_Work request_: Could you report every line from the entries that includes the word "type"?

Data extracted from a collection:
++++++++
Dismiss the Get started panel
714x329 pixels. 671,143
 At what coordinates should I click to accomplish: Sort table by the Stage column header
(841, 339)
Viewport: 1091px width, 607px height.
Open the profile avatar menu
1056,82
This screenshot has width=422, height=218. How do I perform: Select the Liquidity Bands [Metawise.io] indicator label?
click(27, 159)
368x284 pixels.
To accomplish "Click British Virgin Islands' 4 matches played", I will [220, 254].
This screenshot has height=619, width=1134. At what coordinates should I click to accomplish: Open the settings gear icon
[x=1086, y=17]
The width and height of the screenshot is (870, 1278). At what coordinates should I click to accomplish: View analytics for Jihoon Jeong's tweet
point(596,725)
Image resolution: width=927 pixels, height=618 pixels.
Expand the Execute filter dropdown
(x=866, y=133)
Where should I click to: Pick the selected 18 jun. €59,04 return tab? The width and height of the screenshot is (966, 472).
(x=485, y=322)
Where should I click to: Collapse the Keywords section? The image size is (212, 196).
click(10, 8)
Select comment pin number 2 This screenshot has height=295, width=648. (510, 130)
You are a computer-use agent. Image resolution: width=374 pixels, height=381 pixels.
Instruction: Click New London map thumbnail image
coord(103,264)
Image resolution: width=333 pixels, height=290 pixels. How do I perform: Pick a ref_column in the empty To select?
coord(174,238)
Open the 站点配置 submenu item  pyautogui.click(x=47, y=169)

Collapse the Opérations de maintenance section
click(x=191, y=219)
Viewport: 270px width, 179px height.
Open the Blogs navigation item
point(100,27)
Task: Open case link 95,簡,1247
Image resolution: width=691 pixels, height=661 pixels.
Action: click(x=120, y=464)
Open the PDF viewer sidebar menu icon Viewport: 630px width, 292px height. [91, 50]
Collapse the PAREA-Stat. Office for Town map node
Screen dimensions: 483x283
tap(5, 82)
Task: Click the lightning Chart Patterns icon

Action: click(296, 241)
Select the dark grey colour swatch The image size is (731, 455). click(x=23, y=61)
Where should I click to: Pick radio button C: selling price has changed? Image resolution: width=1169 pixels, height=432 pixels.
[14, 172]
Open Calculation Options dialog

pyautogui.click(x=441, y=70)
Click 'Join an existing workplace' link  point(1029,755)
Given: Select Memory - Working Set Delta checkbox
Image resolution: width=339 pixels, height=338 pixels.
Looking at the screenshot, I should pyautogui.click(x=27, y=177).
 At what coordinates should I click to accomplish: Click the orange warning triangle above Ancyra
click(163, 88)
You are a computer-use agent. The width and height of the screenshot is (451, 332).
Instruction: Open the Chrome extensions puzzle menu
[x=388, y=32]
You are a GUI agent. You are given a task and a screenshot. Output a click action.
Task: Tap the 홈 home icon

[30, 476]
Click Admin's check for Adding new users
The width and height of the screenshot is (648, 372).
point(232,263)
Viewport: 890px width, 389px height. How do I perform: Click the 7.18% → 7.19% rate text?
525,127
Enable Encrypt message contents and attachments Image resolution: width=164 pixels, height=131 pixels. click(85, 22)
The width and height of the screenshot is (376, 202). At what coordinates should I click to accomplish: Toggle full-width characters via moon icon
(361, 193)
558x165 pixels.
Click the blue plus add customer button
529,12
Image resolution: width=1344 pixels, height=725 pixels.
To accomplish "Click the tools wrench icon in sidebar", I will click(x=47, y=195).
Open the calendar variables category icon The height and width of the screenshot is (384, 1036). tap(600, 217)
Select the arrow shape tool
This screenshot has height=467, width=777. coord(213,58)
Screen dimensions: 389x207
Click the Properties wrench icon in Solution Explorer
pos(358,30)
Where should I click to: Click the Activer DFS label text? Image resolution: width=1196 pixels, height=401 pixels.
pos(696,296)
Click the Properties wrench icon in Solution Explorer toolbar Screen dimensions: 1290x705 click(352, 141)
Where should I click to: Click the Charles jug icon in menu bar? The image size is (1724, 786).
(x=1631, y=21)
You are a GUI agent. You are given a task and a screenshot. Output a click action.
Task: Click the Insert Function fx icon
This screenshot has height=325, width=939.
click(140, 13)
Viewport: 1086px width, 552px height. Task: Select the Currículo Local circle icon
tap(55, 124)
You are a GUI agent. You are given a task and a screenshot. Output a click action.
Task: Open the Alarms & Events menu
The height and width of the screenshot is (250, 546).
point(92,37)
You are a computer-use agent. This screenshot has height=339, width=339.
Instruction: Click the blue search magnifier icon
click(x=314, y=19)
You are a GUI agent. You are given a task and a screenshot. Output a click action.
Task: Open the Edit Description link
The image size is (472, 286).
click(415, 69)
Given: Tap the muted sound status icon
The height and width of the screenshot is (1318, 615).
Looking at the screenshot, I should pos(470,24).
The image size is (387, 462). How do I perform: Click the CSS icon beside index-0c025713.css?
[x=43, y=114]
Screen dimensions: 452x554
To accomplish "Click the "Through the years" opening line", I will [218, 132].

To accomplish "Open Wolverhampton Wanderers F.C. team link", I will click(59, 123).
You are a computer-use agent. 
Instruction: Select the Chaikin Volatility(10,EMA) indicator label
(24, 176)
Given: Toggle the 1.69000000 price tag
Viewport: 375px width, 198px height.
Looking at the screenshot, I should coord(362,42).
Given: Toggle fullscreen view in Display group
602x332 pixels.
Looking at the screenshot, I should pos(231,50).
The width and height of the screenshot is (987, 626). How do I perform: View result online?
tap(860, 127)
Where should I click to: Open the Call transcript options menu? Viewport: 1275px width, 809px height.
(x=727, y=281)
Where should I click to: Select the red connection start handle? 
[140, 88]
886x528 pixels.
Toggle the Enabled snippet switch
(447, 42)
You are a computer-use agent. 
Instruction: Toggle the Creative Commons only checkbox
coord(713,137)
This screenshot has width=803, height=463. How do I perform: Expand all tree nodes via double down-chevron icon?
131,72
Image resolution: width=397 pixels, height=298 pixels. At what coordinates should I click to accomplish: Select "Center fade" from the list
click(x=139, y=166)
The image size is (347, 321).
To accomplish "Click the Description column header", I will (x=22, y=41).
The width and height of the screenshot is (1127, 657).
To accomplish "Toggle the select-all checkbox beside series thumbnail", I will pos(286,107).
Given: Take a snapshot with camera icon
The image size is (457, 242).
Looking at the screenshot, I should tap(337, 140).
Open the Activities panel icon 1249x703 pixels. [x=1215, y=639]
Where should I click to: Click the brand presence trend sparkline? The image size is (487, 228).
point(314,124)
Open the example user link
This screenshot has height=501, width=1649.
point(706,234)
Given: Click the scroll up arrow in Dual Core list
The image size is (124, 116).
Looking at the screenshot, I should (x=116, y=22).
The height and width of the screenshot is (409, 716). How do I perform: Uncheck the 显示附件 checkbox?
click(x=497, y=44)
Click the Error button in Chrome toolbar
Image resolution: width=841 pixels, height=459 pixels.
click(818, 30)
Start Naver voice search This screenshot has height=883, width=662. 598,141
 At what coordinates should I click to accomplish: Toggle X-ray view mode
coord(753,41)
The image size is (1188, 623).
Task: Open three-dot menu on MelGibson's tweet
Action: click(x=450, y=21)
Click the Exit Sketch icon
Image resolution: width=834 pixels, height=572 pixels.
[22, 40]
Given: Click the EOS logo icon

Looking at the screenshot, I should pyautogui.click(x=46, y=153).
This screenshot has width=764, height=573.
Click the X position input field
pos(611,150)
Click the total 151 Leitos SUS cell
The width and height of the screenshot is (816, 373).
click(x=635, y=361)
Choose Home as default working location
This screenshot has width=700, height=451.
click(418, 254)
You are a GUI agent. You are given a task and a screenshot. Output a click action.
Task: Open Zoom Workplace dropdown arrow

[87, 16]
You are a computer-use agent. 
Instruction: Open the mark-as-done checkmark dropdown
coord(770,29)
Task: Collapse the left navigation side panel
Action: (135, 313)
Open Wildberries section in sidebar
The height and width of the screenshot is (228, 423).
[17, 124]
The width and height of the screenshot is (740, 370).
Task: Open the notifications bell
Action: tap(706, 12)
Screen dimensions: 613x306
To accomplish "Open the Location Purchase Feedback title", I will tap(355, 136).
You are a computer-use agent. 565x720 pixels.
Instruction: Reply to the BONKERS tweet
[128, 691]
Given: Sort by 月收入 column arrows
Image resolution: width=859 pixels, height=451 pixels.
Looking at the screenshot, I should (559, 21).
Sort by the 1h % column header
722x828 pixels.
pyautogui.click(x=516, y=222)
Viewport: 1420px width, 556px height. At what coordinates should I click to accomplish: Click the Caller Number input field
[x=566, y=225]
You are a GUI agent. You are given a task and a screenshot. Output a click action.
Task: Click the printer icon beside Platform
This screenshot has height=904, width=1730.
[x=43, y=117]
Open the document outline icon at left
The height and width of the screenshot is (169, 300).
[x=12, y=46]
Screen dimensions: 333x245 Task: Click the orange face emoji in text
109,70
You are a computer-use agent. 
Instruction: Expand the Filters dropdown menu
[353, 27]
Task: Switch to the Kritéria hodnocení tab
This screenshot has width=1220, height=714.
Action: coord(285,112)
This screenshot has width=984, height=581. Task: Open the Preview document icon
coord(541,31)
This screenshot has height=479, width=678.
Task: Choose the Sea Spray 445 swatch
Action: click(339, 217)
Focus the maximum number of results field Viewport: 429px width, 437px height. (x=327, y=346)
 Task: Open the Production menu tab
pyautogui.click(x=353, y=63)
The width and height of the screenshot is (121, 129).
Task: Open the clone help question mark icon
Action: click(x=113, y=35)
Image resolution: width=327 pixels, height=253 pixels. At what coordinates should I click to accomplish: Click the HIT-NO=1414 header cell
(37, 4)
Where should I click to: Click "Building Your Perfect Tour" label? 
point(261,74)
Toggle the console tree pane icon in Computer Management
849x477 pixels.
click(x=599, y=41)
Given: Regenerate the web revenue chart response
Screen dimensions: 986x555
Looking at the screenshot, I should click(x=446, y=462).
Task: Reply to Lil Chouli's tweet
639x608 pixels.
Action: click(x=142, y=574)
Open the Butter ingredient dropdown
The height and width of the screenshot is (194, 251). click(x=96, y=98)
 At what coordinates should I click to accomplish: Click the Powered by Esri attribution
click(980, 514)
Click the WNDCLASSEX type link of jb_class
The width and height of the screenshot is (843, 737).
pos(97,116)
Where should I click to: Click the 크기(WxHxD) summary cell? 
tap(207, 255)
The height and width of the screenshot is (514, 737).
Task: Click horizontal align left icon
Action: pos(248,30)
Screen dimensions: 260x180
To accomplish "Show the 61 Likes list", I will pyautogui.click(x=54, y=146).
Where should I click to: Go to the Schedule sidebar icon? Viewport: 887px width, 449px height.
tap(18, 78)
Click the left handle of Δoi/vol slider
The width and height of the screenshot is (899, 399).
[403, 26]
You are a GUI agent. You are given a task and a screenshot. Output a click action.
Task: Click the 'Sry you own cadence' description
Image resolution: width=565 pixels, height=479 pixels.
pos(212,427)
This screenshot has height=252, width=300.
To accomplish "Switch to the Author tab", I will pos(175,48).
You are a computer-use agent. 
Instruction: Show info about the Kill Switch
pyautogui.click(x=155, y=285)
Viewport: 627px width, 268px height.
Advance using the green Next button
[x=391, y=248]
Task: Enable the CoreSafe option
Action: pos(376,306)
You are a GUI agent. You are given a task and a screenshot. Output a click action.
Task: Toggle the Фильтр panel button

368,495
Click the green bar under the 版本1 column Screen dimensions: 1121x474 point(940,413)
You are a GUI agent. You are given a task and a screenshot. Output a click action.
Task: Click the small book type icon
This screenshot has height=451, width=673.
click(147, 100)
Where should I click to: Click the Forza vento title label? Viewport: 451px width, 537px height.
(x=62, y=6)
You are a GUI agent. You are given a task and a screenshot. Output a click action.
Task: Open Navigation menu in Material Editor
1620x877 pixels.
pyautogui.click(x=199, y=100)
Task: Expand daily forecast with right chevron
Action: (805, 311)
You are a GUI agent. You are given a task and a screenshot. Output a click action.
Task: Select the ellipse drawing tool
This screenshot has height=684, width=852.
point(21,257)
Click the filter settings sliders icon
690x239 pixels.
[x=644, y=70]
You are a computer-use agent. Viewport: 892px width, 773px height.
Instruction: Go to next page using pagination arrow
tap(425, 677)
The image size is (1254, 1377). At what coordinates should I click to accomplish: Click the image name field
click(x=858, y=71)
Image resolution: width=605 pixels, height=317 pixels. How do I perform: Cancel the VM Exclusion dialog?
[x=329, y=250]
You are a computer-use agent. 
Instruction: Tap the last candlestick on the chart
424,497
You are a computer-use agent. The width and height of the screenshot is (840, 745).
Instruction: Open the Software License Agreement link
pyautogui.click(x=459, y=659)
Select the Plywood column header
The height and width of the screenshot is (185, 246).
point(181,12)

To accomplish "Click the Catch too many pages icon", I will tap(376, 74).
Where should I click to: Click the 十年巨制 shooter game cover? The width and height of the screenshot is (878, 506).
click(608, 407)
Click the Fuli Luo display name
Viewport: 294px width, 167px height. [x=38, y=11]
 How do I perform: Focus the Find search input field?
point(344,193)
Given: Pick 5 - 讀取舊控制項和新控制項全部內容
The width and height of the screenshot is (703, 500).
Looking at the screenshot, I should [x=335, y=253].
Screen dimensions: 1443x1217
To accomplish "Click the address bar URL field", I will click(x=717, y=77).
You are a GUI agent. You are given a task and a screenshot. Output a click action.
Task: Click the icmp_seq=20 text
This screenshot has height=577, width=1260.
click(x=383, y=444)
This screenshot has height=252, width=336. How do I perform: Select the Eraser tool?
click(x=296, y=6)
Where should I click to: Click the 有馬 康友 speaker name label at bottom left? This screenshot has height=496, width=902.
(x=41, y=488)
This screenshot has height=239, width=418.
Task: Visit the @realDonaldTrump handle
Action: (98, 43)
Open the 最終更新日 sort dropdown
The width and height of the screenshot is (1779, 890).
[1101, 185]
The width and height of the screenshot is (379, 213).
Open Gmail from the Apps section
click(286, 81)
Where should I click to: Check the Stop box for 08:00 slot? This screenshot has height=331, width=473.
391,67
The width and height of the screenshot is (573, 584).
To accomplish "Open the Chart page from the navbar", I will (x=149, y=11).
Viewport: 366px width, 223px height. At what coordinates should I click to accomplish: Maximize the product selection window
++++++++
_Expected answer_:
Click the WNDCLASSEX type link of jb_class
Task: Click the small book type icon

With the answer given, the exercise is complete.